BEGIN Available records

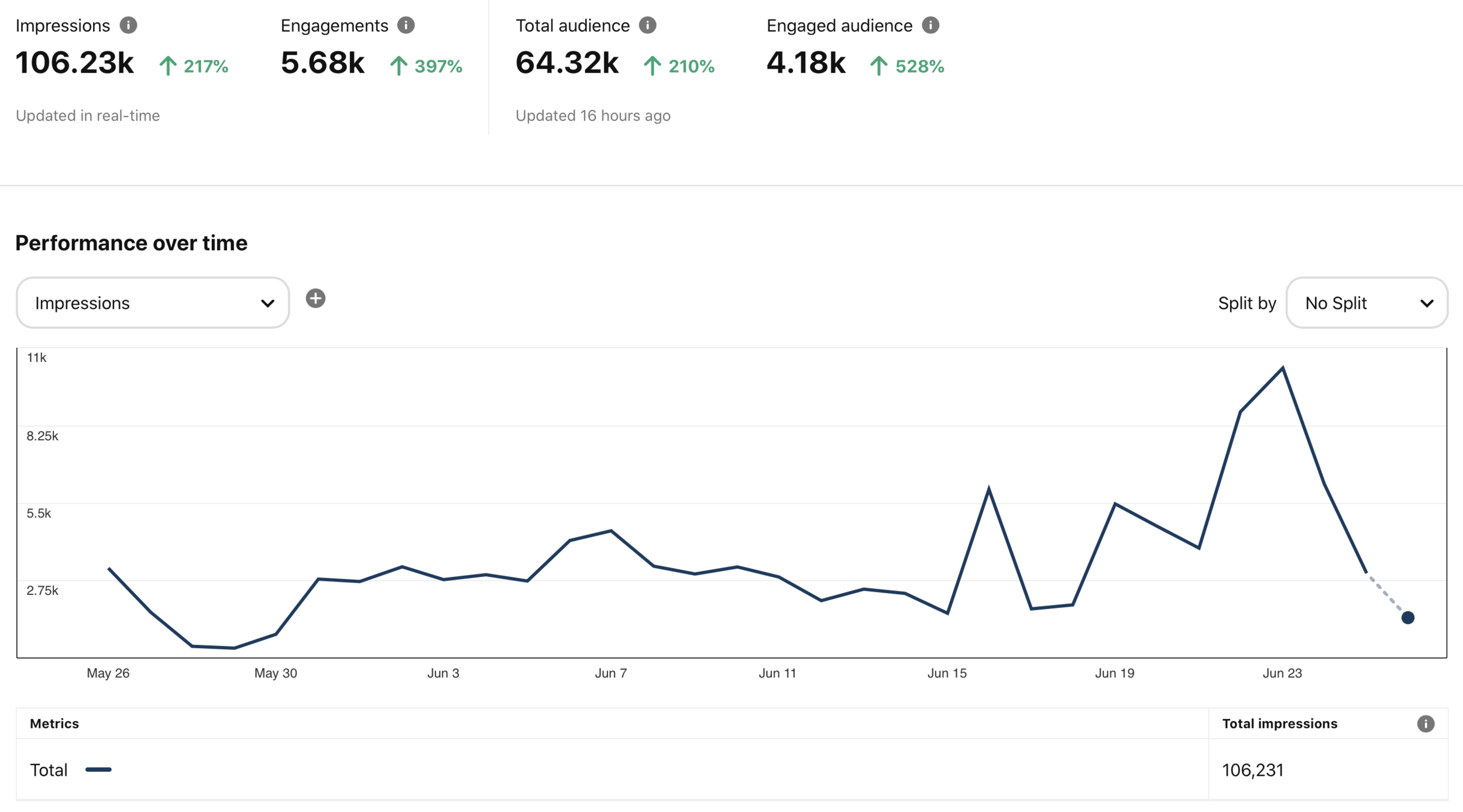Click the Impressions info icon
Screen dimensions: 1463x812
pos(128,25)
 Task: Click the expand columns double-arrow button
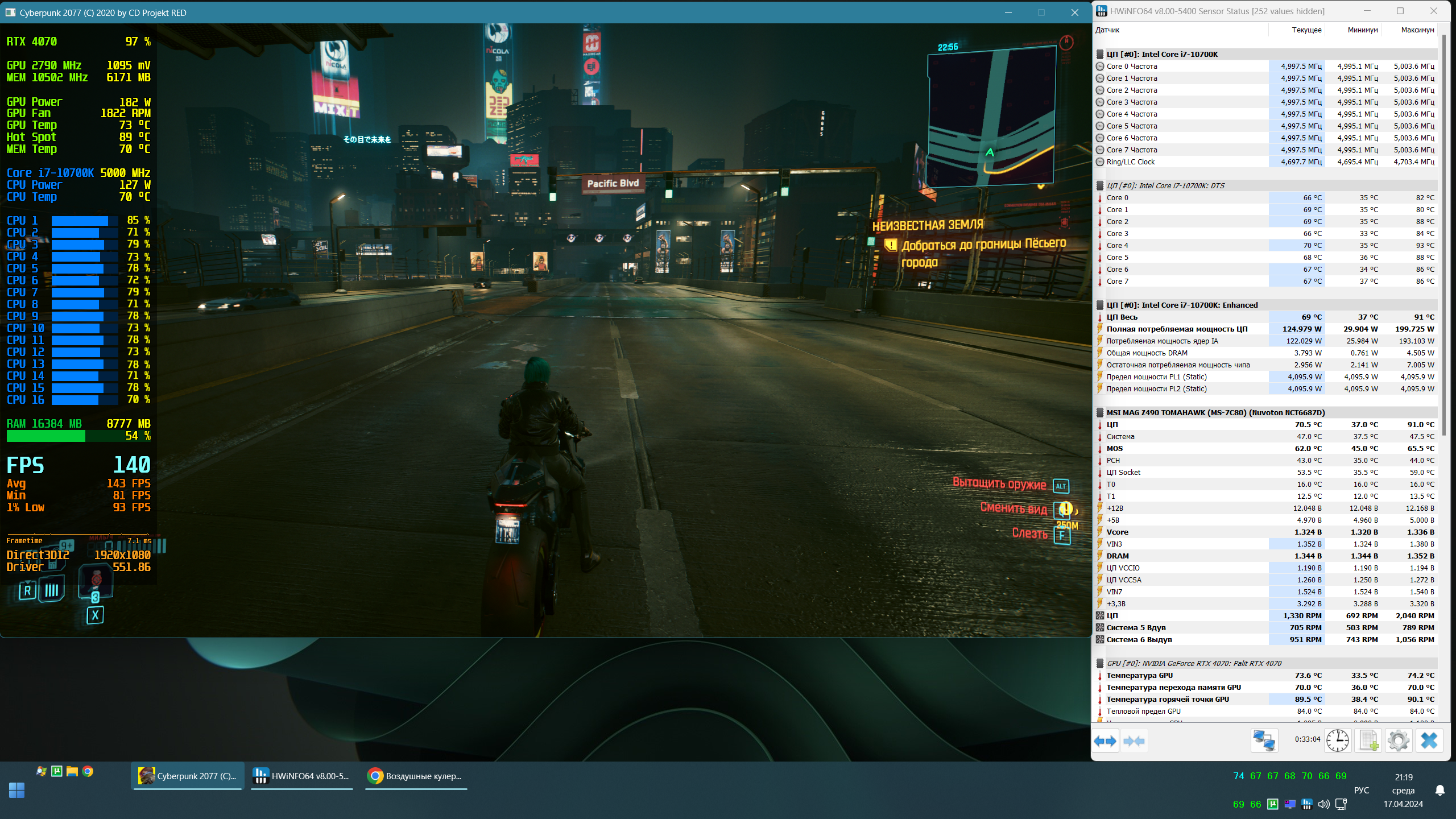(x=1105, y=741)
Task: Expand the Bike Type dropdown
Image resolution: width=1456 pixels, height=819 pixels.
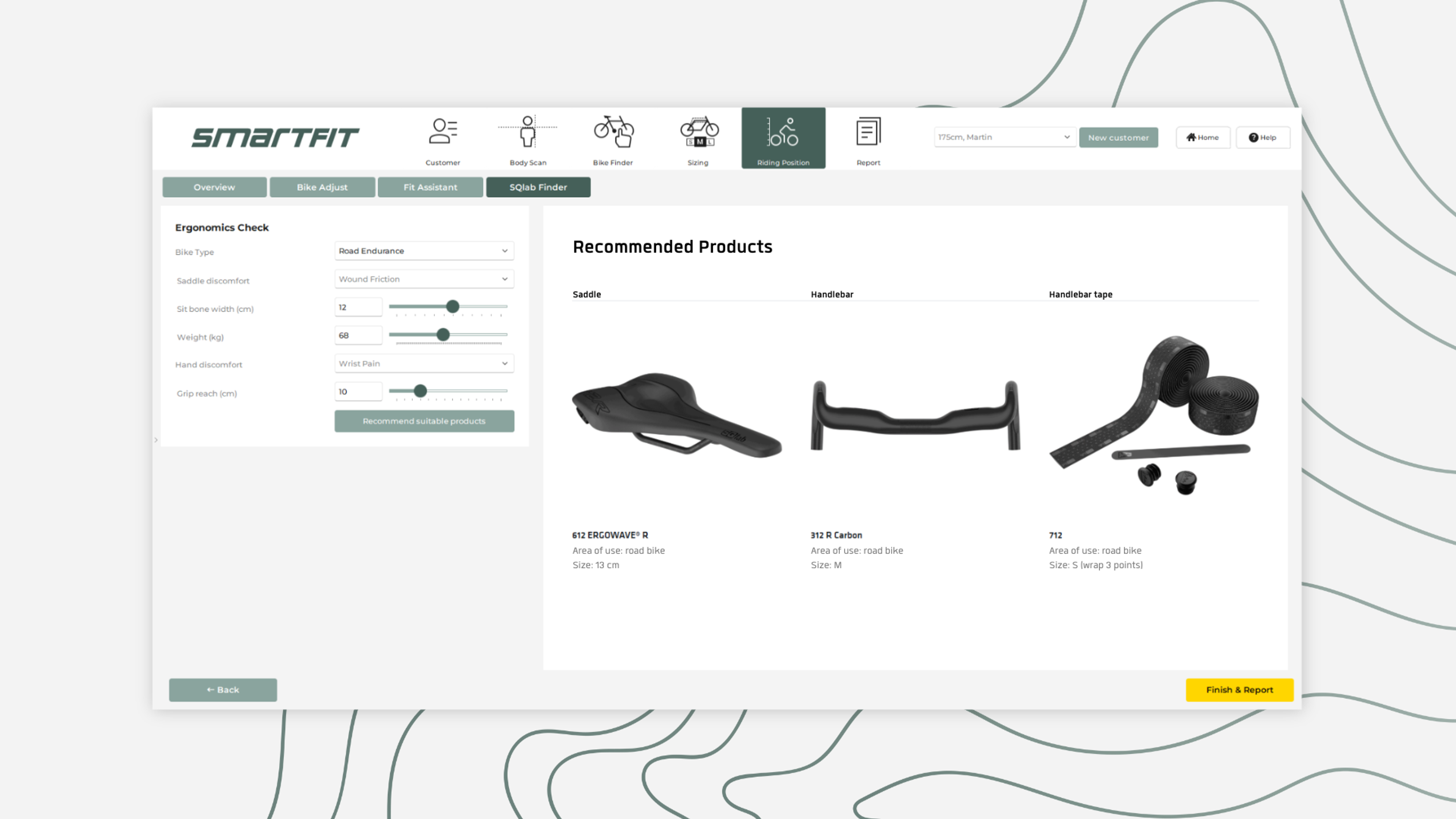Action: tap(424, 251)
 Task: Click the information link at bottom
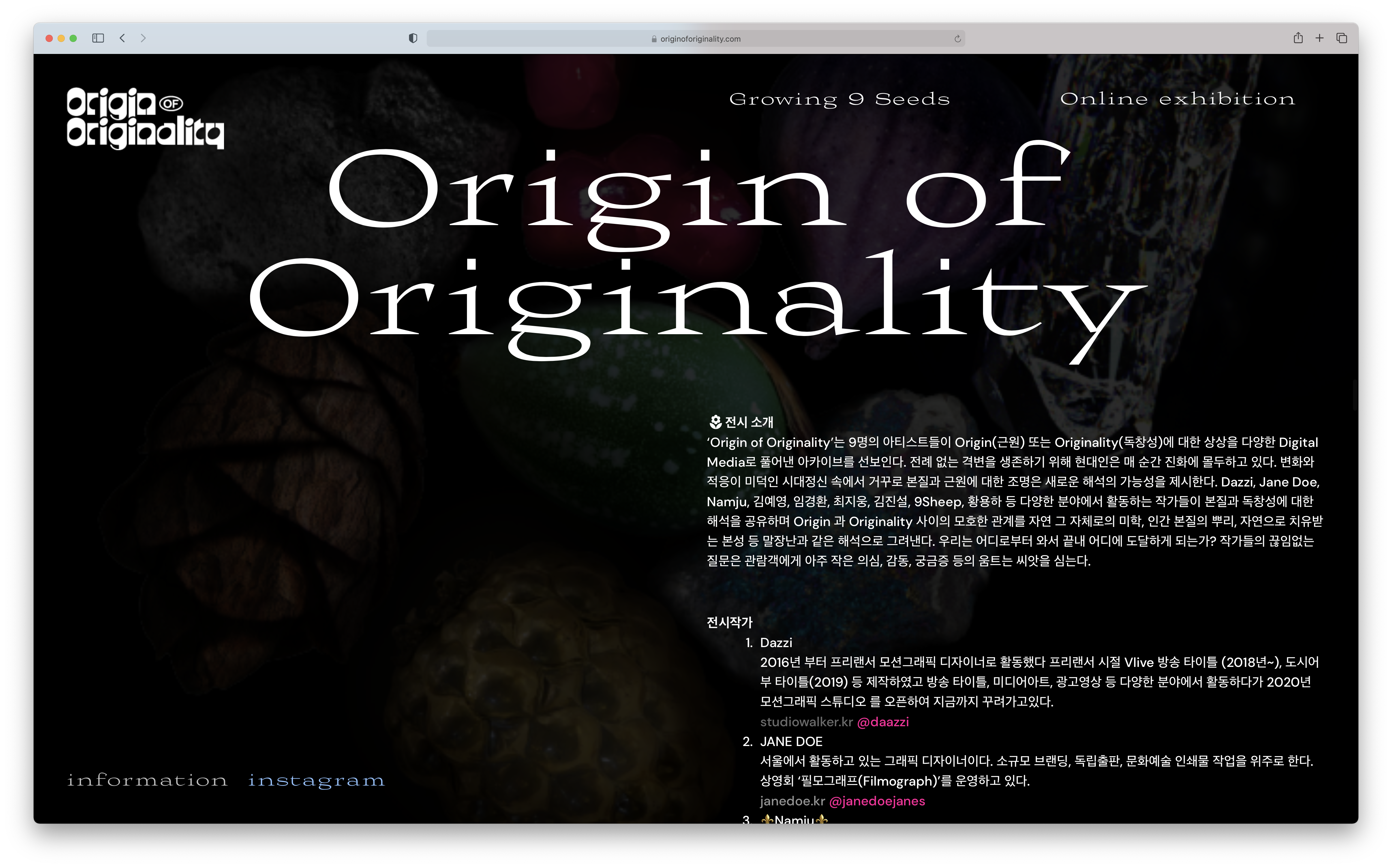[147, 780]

END Available records

Only the lines from the one containing "Image resolution: width=1456" through the last line of the entries above, both included, belong in the answer, written out exactly; pictures do not.

◆ **Exercise output**
Image resolution: width=1456 pixels, height=819 pixels.
Action: tap(424, 251)
 Task: Click the information link at bottom
[147, 780]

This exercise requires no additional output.